[start Page extract]

Just blocks from the Chelsea Hotel sits a remarkable piece of New York architectural history: the former home and office of architect David Webster. Completed in 1981, the preserved interior is a rare surviving example of High-Tech design, an off-the-shelf, ad-hoc, and industrial approach to space-making that emerged in the late 1970s.
Within these walls, Webster lived and worked, hosting gatherings with his partner, the writer and AIDS activist Larry Kramer. They drew the artists and thinkers of their time into a space that celebrated urban living liberated from the confines of decoration and fuss.
Today, the home enters a new chapter, having been recently purchased by countertenor phenom and general director and president of Opera Philadelphia Anthony Roth Costanzo, who is carrying forward—with the very hands-on guidance of its creator and former tenant—the character of the design and the spirit it represents. Anthony and David met at the storied apartment to discuss its legacy.

[end Page extract]

> Exercise task 1: Say whether each statement agrees with the text about David Webster's former home, answering yes or no and quoting the deciding words: (a) The preserved interior was completed in 1981. (b) Webster lived in the space but kept his office somewhere else. (c) Anthony Roth Costanzo recently purchased the home.
> Exercise task 2: Carry on the text about David Webster's former home after its final sentence.

[start Entries]

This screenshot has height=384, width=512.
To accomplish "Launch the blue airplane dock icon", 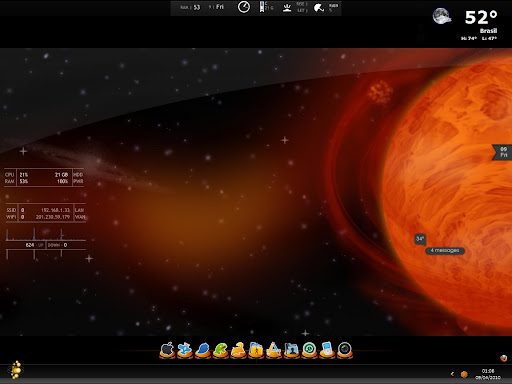I will point(185,350).
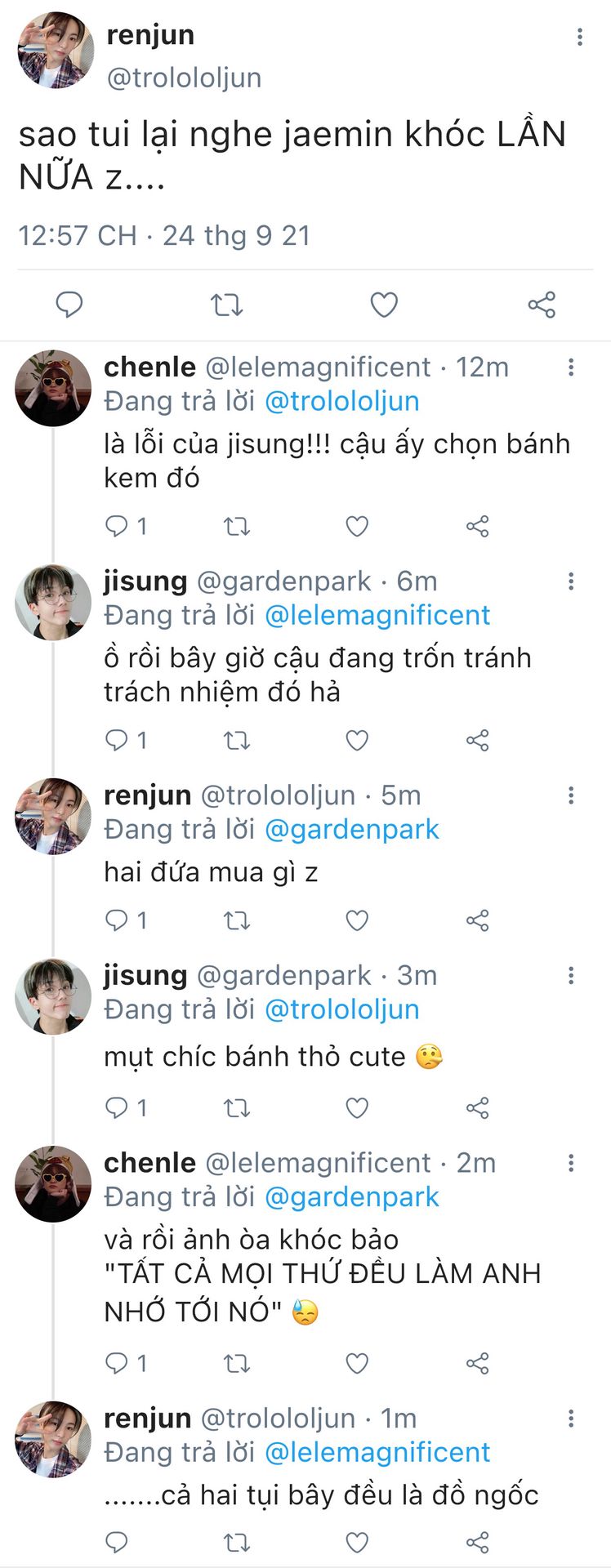View chenle's avatar on the 12m reply

[x=53, y=389]
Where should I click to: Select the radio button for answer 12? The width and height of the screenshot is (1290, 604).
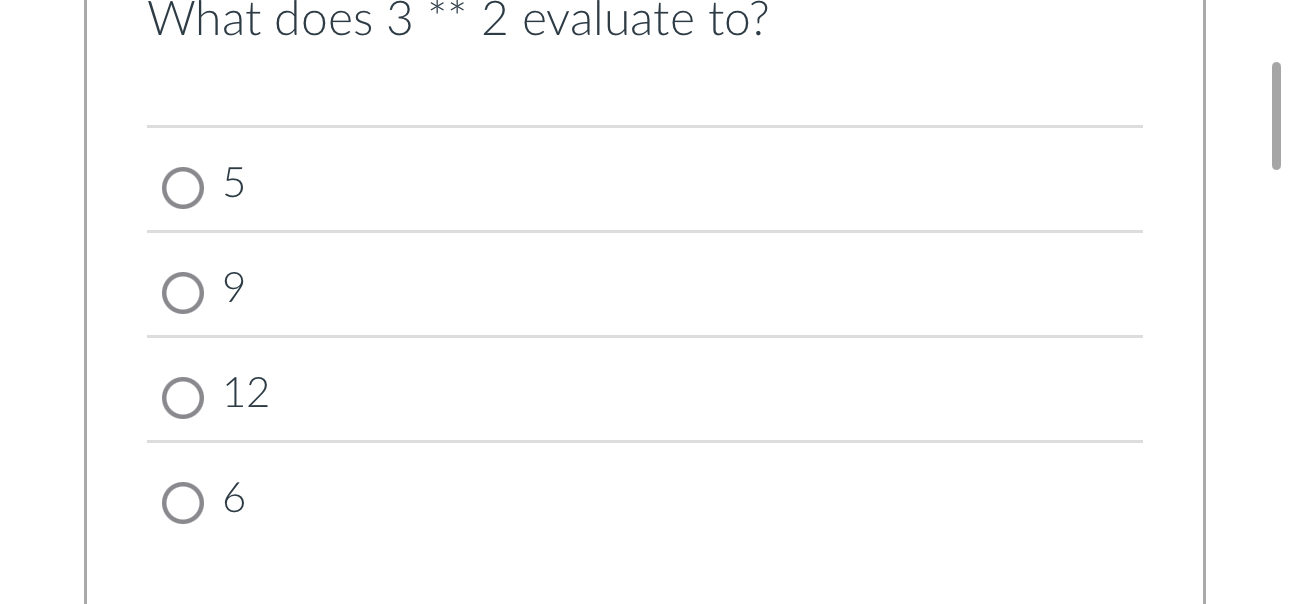coord(183,397)
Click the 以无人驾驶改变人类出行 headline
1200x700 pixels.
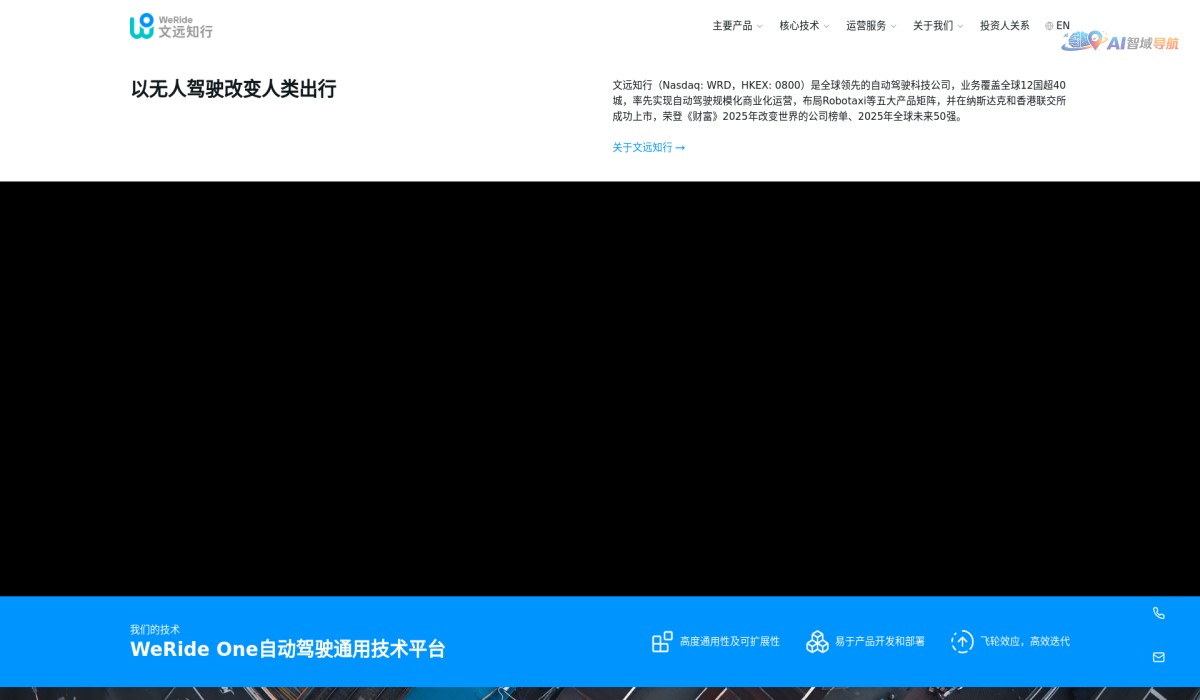coord(232,89)
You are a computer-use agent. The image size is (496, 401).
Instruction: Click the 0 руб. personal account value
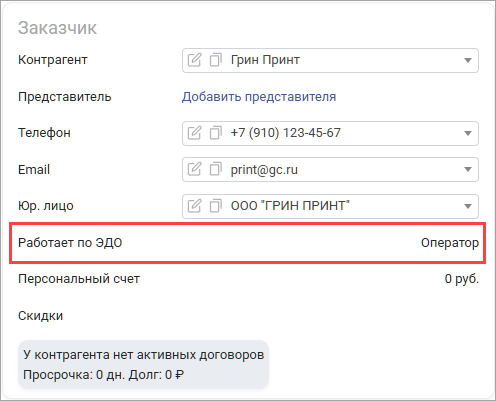point(462,279)
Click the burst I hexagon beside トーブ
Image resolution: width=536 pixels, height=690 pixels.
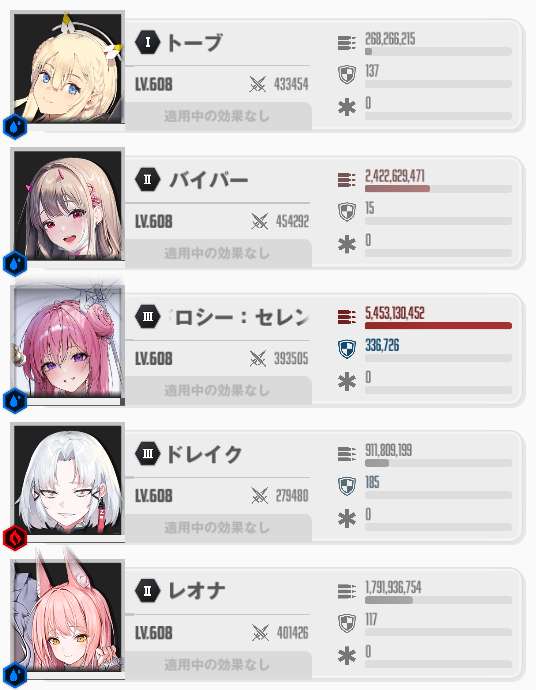click(x=147, y=42)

[end Entries]

> Right answer 1:
(a) Yes: "Completed in 1981"
(b) No: "the former home and office of architect David Webster"
(c) Yes: "having been recently purchased by countertenor phenom and general director and president of Opera Philadelphia Anthony Roth Costanzo"

> Right answer 2:
David Webster: There were 15 of us who bought this building in 1975. It was built in 1903 as an apartment hotel, supposedly for [Gilded Age financier and philanthropist] Diamond Jim Brady’s girlfriend, Peaches. At the time, I had a shop in Southampton called Country Living. It sold plants, baskets, all that stuff. Everybody wanted Mario Botta in the mid- 70s, so I would do whatever architectural work came along. A lot of penthouse terraces, which I published in the Times. But I couldn’t find people who would actually agree to living with neutral interiors. I didn’t know a whole lot of gay men, and this was the sort of thing they liked, not the straight
ones.
Anthony: I’ve lived here now for two years; there is no other space like it in New York. When did you first begin working in this style?
David: In 1979. I bought this unit and the roof space above it to turn into a home and office. You can stand up there at night and look out over the city. I made my own space, the way I wanted. When traditional clients came here for a meeting, they would sort of freak out. One woman said, “Where’s the green lacquered library?” I said, “There isn’t one. Not in my house.” I finished it in ’81. The front door didn’t match the apartment, which made me upset. So I designed this sliding door to make it disappear. Then it didn’t bother me at all.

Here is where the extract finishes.